- JOBS
A - Return the part of the forum thread that runs from "I thought we" up to and including "are translations Andrew.", copying it word for word.
B - Retype the lines of the records from the line with "[flickr] (459, 727)" up to and including the last line of the records, without any change.

I disagree that most people know it's not from 50 BC.. I have come across dozens of people who tell me how their neice or nephews are 2nd degree black belt at age 7 in TKD.. I only say "that's nice"

I don't burst anyones bubble because it's too late..

I think most people believe it.  

ok if your 26 years old (I'm not attacking your age) you spend 15 yrs in Isshinryu karate - you should know more about the false marketing of TKD then.


----------



## Andrew Green (Aug 10, 2007)

GenshinKiDojo said:


> ok if your 26 years old (I'm not attacking your age) you spend 15 yrs in Isshinryu karate - you should know more about the false marketing of TKD then.




I know plenty about the misconceptions that exist in Tae Kwon Do's history, as I said, I like history.  I also know a fair bit about the misconceptions in Karate's history. And not just martial arts, what most people believe as there countries history is full of myths and lies as well.  Why you feel the need to single out TKD for a crime that your style is guilty of as well is beyond me.


----------



## GenshinKiDojo (Aug 10, 2007)

Andrew Green said:


> I am not, and do not.
> 
> I am merely pointing out that there are errors in information you have presented as factual.
> 
> ...


oh Andrew you and your personal attacks. 

*sigh*

I thought we were actually starting to be able to talk more openly without your negitivity.

No your incorrect! 

First - one more time - I list FACTS on the Isshinryu Kata webpage - if information doesn't meet your approval - so sorry, but it's fact and they are translations Andrew.  

Second - When did Master become a korean word? 

Is Master the Korean word kind of like Tai Chi know is Korean? 

Master designated 5th dan to 8th usually in a ryu. however I think TKD is 3rd - why don't you tell me?

Funny when I see a TKD instructor be called Sensei - That should never happen as it's strictly Japanese.


----------



## Andrew Green (Aug 10, 2007)

Tradition, you will find very few karate instructors, especially Japanese / Okinawan ones that refer to themselves in that way.  Japanese / Okinawan culture would consider it extremely poor form.

The word "Master" is, as you say, not Japanese or Korean.  It is English, a western addition, one that is most common in Tae Kwon Do in my experience and I believe has a Korean equivalent, where as there is no Japanese equivalent in use. 

Yet you seem to reject western additions and commercialization.

And just for interest, Tatsuo Shimabuku, teaching "sport fighting":




History and tradition seem important too you as way of preserving the martial arts, yet you seem selective as too which ones you consider important.

Sport fighting is a part of Isshin ryu's history, right from the beginning, yet you reject it.  why?


----------



## GenshinKiDojo (Aug 10, 2007)

Andrew Green said:


> I know plenty about the misconceptions that exist in Tae Kwon Do's history, as I said, I like history. I also know a fair bit about the misconceptions in Karate's history. And not just martial arts, what most people believe as there countries history is full of myths and lies as well. Why you feel the need to single out TKD for a crime that your style is guilty of as well is beyond me.

[Records from a data collection]
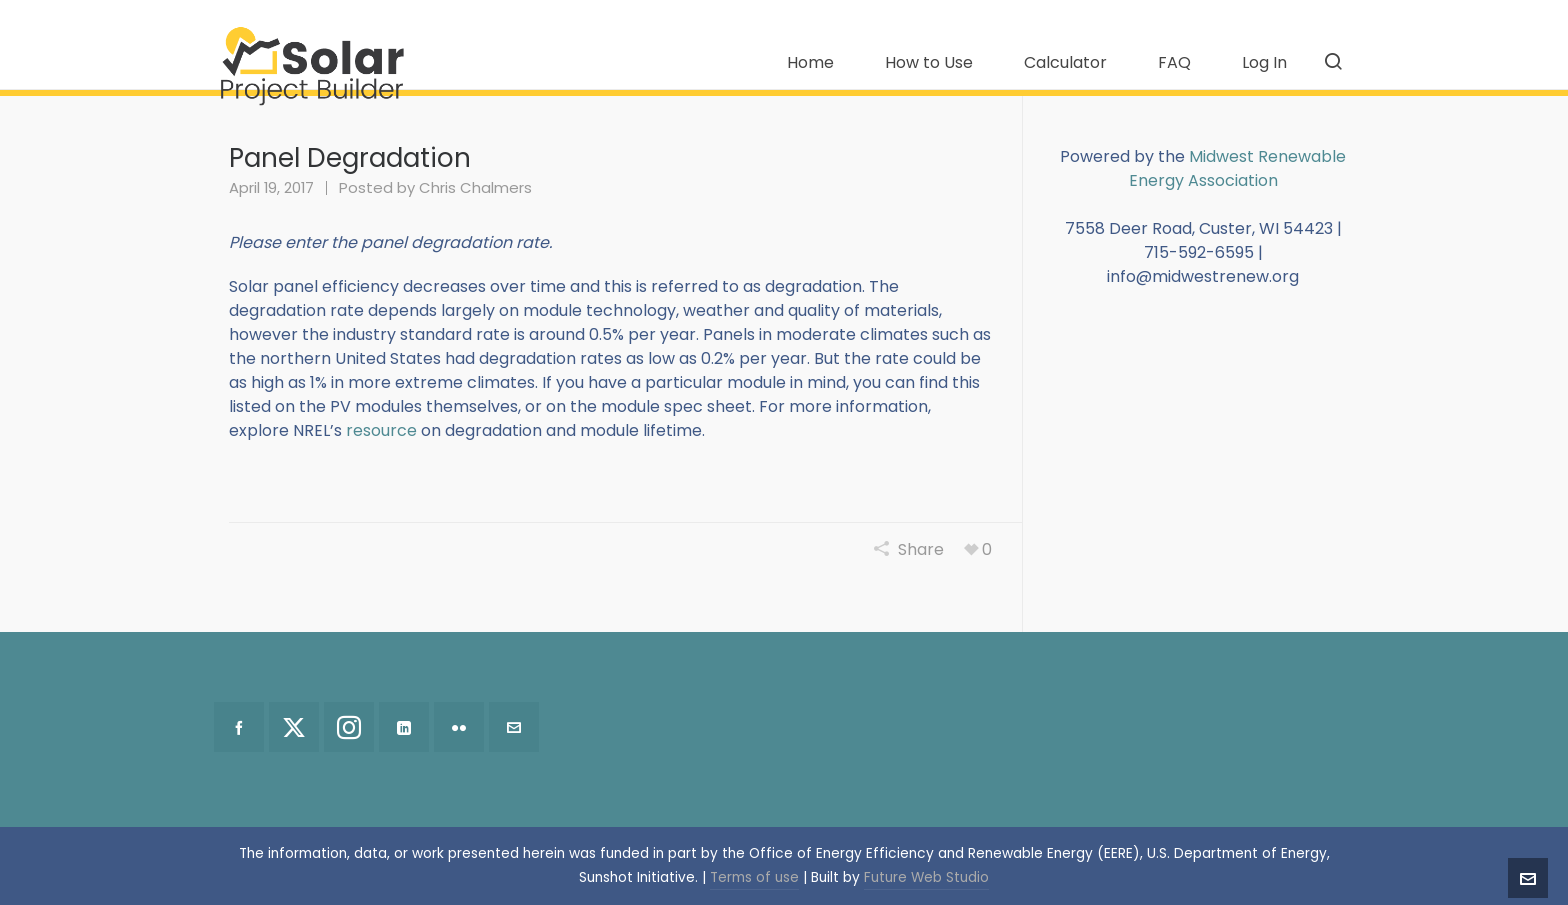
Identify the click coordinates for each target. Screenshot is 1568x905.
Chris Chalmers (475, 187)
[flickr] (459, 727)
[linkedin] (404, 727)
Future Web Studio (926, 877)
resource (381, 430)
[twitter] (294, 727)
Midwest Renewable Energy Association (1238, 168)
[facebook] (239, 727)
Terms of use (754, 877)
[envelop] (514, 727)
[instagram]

- FINAL ANSWERS
A -
I thought we were actually starting to be able to talk more openly without your negitivity.

No your incorrect! 

First - one more time - I list FACTS on the Isshinryu Kata webpage - if information doesn't meet your approval - so sorry, but it's fact and they are translations Andrew.

B -
[flickr] (459, 727)
[linkedin] (404, 727)
Future Web Studio (926, 877)
resource (381, 430)
[twitter] (294, 727)
Midwest Renewable Energy Association (1238, 168)
[facebook] (239, 727)
Terms of use (754, 877)
[envelop] (514, 727)
[instagram]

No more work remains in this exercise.